SINGAPORE (Reuters) - The Organization of Petroleum Exporting Countries (OPEC) is unlikely to cut production to support oil prices until it sees output declines in the United States, Russia and Iraq, an energy consultant said Thursday.
Oil has risen about 50 percent from 12-year lows hit less than two months ago after Saudi Arabia, Qatar and Venezuela, along with non-OPEC exporter Russia, pledged to freeze supply at January’s levels if others cooperated. The U.S., Russia and Iraq are three of world’s top five oil producers.
“Everybody knows at some point in time you have to cut but the time hasn’t arrive and it is highly unlikely to be in the near future,” Fereidun Fesharaki of energy consultancy FGE said at the Thomson Reuters Asia Petroleum Lunch.
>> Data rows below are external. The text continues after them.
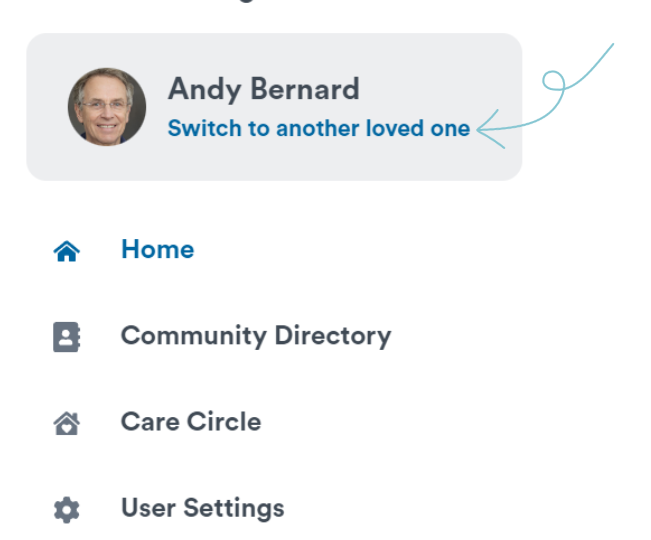Click the gray loved one profile card
The height and width of the screenshot is (540, 651).
[274, 107]
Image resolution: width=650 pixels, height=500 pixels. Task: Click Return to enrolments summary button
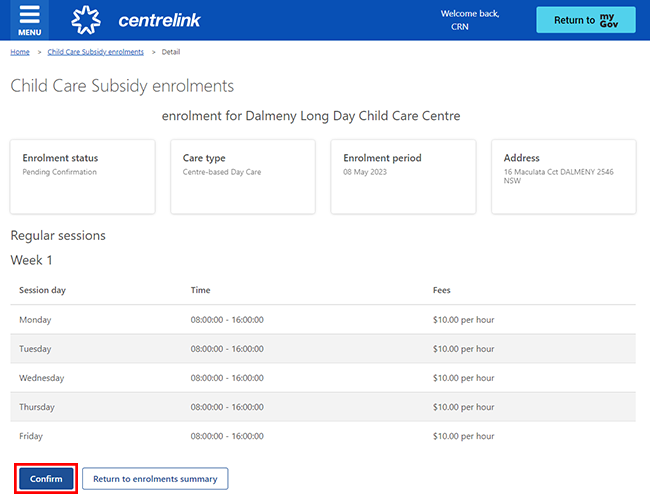[x=155, y=479]
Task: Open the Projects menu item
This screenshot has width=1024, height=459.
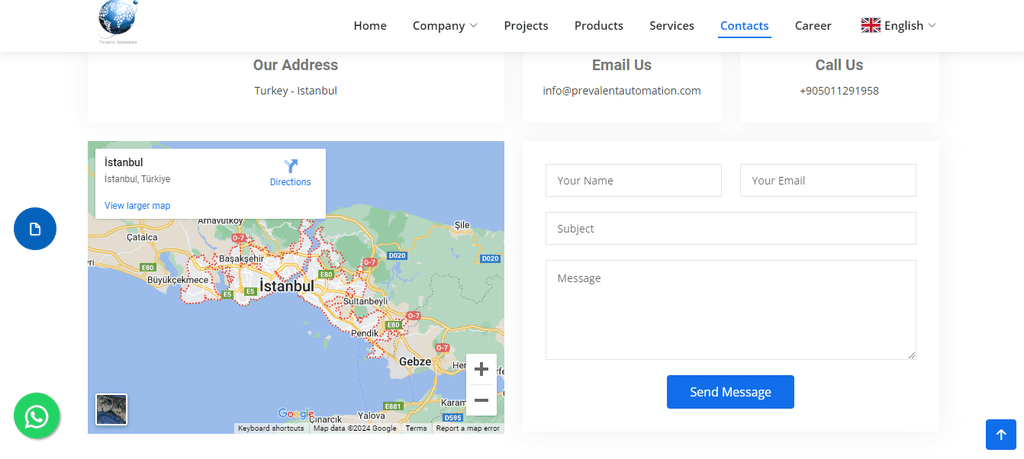Action: 526,26
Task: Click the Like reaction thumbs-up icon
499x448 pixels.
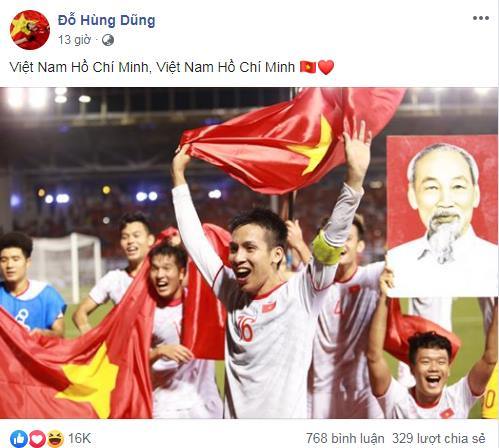Action: click(19, 438)
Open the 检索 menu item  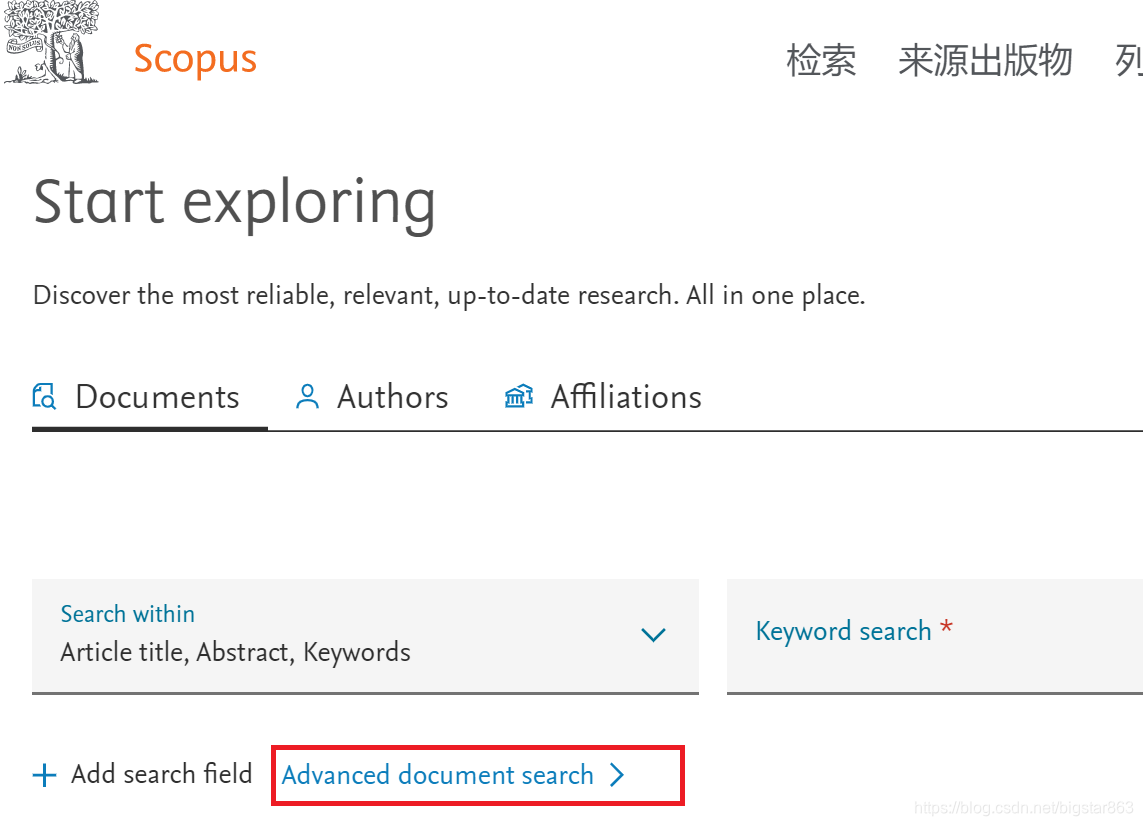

“What they want to achieve is to see production declines in several areas,” he said.
“The three which in my view are important are to see some declines in the U.S., ... Russia, and to see a commitment, as far as the Iraqis are concerned, to a limited growth in production.”
In the United States, low oil prices is expected to cut production by at least 500,000 barrels per day (bpd) this year, Fesharaki said.
For Russia, he said: “I don’t see any chance of deliberate action, but maybe economics and just the decline rates that you’re seeing at several fields will end up reducing production by 200,000 barrels per day to 300,000 barrels per day.”
Iraq has little incentive to cut, he said, while the Iranians are timing the release of another 500,000 bpd of oil to avoid a battle with the Saudis.
“Their position is that I come in, but I’m not going to come in to destroy the market because anybody who is accused of being responsible for lower oil prices is despised and hated, not only outside of their own country, but inside their country,” Fesharaki said.
The global oil surplus will narrow this year on lower production in the U.S. and Russia and as demand growth is forecast to remain robust at 1.3 million bpd. By the end of 2016, FGE expects oil inventories to be 50 percent lower than at the beginning of the year.
“By end-2016, it’s hard to imagine the price at less than $50 a barrel,” Fesharaki said.